Nous étions allés nous promener vers l’Asie.
Vous connaissez, sans doute, ce coin pittoresque du pays, entre Marcinelle-Haies et la Poudrière, dans les sables, entouré de bois ?
Pendant qu’on fumait sa pipe, le dos au capricieux soleil d’avril, le patron del baraqui du bos, suspendant ses travaux horticoles, nous conta cette histoire :
Il y a de cela dix ans, mon fils et moi étions partis, un dimanche matin, vers les bois de Tarciennes pour y tendre aux oiseaux.
Nos filets étaient déjà placés et nous avions disposé nos cages d’oiseaux appeleurs, lorsqu’apparut le propriétaire du bois.
Il avait l’air d’un brave homme.
-« Tinde, dit-il, djet vout bé qu’vos tindisches, mais du timps d’messe, vos n’tindret né »
Il n’y avait rien à objecter ; il n’y avait qu’à le suivre vers l’Eglise. Mais, ne pouvant abandonner nos oiseaux, nous y entrâmes avec nos gayoles.

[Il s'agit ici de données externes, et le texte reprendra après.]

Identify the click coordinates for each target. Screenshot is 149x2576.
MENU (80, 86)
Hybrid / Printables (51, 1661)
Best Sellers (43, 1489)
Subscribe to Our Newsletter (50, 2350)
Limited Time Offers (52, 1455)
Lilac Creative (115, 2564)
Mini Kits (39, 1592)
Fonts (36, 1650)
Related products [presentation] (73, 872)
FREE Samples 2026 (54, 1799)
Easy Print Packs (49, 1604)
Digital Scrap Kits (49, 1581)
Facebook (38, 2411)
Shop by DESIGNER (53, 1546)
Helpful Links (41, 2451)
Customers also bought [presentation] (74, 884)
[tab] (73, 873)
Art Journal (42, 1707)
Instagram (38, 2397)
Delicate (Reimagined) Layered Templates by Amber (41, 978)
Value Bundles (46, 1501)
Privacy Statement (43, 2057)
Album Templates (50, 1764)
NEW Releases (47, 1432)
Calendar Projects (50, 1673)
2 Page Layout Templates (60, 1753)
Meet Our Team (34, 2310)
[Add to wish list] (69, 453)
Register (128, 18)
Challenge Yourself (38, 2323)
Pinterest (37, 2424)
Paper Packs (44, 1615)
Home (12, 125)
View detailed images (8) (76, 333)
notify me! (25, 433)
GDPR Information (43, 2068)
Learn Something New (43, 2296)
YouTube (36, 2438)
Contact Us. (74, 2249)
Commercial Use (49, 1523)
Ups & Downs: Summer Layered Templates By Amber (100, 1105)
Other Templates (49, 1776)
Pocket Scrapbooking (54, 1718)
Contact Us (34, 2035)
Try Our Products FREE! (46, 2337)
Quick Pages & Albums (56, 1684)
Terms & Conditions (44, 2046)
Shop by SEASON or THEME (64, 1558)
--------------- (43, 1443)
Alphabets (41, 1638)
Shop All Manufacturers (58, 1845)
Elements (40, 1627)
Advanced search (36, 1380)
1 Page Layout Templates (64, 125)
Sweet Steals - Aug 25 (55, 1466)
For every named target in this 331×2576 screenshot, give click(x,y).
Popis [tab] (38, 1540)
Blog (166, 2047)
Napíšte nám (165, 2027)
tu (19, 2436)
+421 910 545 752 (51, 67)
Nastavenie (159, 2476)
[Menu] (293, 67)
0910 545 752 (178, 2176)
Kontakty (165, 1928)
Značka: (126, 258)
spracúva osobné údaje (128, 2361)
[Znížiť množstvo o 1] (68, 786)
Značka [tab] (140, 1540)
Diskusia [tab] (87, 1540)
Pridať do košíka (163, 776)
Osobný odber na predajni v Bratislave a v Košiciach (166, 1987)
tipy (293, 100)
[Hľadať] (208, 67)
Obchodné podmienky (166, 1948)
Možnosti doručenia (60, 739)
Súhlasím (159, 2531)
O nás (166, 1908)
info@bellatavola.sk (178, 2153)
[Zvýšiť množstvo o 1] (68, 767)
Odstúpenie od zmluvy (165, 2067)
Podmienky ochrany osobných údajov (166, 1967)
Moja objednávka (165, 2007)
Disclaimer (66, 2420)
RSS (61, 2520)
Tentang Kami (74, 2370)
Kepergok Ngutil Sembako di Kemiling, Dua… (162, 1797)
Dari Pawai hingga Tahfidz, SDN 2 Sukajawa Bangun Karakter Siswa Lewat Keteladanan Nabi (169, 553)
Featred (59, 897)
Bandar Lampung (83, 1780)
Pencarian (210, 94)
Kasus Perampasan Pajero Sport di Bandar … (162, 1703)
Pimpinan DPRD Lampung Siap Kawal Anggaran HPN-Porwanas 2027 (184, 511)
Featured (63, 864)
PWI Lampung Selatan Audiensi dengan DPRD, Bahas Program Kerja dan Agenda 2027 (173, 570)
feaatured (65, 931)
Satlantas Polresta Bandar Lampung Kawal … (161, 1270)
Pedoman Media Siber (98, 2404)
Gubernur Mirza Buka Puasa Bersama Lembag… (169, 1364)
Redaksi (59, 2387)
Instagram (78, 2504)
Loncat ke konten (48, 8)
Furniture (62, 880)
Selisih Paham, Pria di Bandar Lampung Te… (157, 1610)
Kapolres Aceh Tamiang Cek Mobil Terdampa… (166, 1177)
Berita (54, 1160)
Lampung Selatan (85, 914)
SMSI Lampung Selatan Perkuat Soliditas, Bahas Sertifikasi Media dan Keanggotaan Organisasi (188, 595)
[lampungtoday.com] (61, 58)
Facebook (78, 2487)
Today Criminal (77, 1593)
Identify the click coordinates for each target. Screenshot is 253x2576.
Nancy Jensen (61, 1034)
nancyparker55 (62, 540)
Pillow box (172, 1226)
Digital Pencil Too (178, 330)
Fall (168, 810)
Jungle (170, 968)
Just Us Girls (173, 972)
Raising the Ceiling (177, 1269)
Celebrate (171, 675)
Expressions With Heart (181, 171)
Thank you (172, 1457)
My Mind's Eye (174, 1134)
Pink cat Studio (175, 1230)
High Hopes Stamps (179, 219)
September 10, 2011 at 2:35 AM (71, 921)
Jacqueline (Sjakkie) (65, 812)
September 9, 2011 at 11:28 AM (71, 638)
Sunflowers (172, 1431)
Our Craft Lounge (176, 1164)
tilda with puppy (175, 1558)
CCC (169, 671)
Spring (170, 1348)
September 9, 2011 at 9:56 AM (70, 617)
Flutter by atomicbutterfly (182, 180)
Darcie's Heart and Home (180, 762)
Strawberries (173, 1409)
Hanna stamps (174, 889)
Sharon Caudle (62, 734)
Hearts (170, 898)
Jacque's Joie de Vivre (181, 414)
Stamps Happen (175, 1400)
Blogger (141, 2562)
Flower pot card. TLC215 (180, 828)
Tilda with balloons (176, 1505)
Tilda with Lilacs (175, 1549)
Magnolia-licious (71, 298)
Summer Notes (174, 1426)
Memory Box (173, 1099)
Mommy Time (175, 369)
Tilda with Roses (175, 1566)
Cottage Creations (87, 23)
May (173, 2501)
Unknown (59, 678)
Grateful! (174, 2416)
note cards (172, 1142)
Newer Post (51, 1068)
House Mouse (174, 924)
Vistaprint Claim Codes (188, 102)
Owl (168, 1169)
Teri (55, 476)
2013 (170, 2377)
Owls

Est-ce parce qu’ils étaient vexés d’avoir été dérangés, est-ce plutôt l’entraînement des chants sacrés ? Je ne sais mais toujours est-il que dans leurs cages, nos oiseaux faisaient un tapage qui troublait absolument la cérémonie de culte et causait de déplorables distractions à la piété des assistants.
Le vénérable curé à cheveux blancs s’avança vers le banc de communion et dit : -« Je prie ceux qui sont venus ici avec leurs mouchons de se retirer. »
Tous les hommes se regardèrent, se comprirent, et, d’un tacite accord, abandonnèrent leur chaise et sortirent de l’Eglise, enchantés d’avoir un prétexte pour aller boire plus tôt leur petite goutte d’après messe.
Un seul était resté, debout, environné de chaises vides, au milieu du côté droit de l’Eglise.
Du côté gauche, les femmes, qui évidemment avaient la même pensée que les hommes, le montraient des yeux en souriant malicieusement.
La situation était ridicule pour le pauvre paroissien, mais il n’en pouvait rien : étant sourd, il n’avait pas entendu les paroles du curé.
Alors, sa femme, gênée pour lui, alla lui dire à l’oreille :
-« N’avez-né intindu l’curé ? Dispètchez-vos d’sorti, t’alleur on va croire qu’vos n’avo pu pont d’mouchon !»
Pendant plusieurs minutes les échos d’alentour retentiront de nos éclats de rire.